Candidate socialiste à la région Ile-de-France, Audrey Pulvar a proposé la gratuité des transports pour tous dans la région. Cette gratuité, écrit Pascal Perri, ne doit toutefois pas masquer le coût des transports publics, dont l’entretien mais aussi l’adaptation à des normes environnementales plus exigeantes nécessitent des investissements lourds qu’il faudra bien financer par des impôts supplémentaires.

« L'usager des transports franciliens ne paie que le quart du coût complet de la prestation qu'il consomme ».

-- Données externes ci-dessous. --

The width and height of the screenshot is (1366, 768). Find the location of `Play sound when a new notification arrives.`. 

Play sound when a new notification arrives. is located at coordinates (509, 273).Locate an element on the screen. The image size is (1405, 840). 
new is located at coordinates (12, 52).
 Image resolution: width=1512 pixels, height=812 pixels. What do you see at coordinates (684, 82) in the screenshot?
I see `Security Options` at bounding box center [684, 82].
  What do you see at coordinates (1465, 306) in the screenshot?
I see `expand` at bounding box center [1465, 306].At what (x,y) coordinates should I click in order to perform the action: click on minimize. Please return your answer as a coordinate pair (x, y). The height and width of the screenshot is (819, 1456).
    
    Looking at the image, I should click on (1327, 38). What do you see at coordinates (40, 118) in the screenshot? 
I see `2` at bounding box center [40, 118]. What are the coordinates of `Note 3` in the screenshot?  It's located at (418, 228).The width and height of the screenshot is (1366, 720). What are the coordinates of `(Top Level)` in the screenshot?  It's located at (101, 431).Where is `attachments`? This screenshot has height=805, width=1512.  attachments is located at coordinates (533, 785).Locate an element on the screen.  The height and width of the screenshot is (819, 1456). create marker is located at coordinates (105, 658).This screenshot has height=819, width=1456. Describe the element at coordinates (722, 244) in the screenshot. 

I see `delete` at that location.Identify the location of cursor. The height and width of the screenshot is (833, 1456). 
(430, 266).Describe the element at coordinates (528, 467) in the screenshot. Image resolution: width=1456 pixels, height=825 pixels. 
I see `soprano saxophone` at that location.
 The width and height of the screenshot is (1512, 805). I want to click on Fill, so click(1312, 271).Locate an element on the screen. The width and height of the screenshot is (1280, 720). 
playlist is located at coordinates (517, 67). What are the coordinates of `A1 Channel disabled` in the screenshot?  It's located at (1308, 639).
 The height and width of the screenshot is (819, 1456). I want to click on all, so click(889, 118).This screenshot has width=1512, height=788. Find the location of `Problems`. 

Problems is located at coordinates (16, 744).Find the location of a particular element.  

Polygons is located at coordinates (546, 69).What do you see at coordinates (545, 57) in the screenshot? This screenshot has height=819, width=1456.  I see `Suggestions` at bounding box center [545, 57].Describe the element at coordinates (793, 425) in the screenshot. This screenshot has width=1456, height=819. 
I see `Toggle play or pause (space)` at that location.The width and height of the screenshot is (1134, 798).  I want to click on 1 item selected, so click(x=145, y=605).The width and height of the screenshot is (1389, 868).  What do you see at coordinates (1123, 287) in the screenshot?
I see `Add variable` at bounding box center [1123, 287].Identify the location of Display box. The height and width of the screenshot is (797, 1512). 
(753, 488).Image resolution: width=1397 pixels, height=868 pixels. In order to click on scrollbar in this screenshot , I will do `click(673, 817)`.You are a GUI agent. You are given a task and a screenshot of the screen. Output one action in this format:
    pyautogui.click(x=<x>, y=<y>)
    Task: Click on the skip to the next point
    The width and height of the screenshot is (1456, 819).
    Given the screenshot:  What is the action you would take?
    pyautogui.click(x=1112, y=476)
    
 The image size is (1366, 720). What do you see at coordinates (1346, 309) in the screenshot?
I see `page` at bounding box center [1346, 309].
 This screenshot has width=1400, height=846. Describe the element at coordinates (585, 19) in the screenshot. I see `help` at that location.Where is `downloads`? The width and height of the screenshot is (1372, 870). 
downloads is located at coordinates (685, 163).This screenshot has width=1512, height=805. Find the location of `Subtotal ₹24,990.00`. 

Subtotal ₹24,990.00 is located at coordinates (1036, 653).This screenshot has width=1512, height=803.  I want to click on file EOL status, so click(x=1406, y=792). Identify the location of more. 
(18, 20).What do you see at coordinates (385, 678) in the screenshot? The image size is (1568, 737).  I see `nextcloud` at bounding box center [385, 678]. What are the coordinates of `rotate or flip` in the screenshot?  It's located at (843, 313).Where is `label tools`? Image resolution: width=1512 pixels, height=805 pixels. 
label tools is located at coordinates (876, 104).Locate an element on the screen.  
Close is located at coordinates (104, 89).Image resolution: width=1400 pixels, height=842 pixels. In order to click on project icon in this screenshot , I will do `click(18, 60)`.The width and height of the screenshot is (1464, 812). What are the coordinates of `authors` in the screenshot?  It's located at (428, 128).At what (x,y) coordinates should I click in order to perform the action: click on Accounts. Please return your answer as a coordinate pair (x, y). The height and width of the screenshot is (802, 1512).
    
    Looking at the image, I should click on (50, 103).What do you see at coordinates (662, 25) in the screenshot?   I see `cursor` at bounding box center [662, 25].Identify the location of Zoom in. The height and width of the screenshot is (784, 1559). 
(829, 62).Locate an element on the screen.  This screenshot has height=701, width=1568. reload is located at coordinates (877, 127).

« L’usager des transports franciliens ne paie que le quart du coût complet de la prestation qu’il consomme ».

(Martin BUREAU/AFP)

La mythologie du « gratuit » est de retour. La candidate socialiste aux élections régionales en Ile-de-France promet des transports en commun gratuits pour tous sur l’ensemble du réseau régional. Une question de justice sociale, dit-elle. Le gratuit n’est pas une donnée économique. C’est au contraire un mythe dangereux qui déprécie la valeur du bien ou du service présumés gratuits et qui déplace le paiement vers des tiers. C’est tout le contraire de la justice, puisque cela revient à faire payer l’usage d’un service par des contribuables qui ne sont pas nécessairement utilisateurs de ce service.

A ce jour, l’usager des transports franciliens ne paie que le quart du coût complet de la prestation qu’il consomme. La gratuité totale reviendrait à augmenter la dose de subvention car l’absence de prix payé ne fait pas disparaître les coûts de production. Pour les transports, activité intense en capital, il faut acheter du matériel, entretenir le réseau, payer les agents de service. Les politiques publiques orientées vers le développement durable vont mobiliser de très lourds investissements. Or nous savons tous que l’argent public aujourd’hui se transforme en impôts supplémentaires demain. Les collectivités locales, asphyxiées par des dépenses de fonctionnement exorbitantes, ont peu les moyens d’investir. La proposition de gratuité des transports en commun mettrait en risque une infrastructure essentielle.

Savoir ce qu’il en coûte

Voilà qui nous ramène aux débats déjà anciens des grands économistes. Ils ont discuté la question de la valeur au fil des siècles passés. Pour certains d’entre eux, la valeur exprime une certaine quantité de travail (Smith, Ricardo), pour d’autres, on la détermine à partir de la propension du consommateur à payer. La valeur, c’est le prix que l’acheteur est prêt à consentir.

Pour sortir par le haut du dilemme sur la valeur, Condillac pose une question toujours d’actualité : les choses ont-elles de la valeur par ce qu’elles coûtent ou coûtent-elles par ce qu’elles valent ? A l’évidence, les biens et services coûtent parce qu’ils ont une valeur perçue. Or, la gratuité affaiblit, voire détruit cette valeur. Prenons un autre exemple : l’accès « gratuit » à la santé publique. Pour que les choses soient respectées, pour qu’elles soient appréciées, au sens économique du terme, il est essentiel de savoir ce qu’elles coûtent.

Les services de santé du pays sont universels et accessibles à tous, quel que soit le statut du patient. C’est une conquête sociale à « haute valeur ajoutée », un de ces acquis qui permet de dire que le système social français est profondément égalitaire. Sa gratuité a cependant contribué au dérapage des dépenses. Elles augmentent en France, mais le reste à charge du patient demeure le plus faible des pays de l’OCDE (7 %, contre 18 % en moyenne). Avec le 0 RAC (reste à charge) sur l’optique, le président Macron est allé encore plus loin. L’ancienne ministre de la Santé, Agnès Buzin, déclarait en son temps que c’était sa fierté d’avoir réalisé la promesse du candidat !

Tout ministre de la Santé devrait au contraire avoir pour mission d’informer l’opinion sur le vrai prix de la santé en France. Comment peut-on accepter aujourd’hui les millions d’examens inutiles qui ne sont réclamés ni par les patients ni par les prescripteurs ? La santé n’est pas une marchandise mais une conquête humaine à protéger. La gratuité comporte un prix caché qui est celui de tous les abus commis en son nom.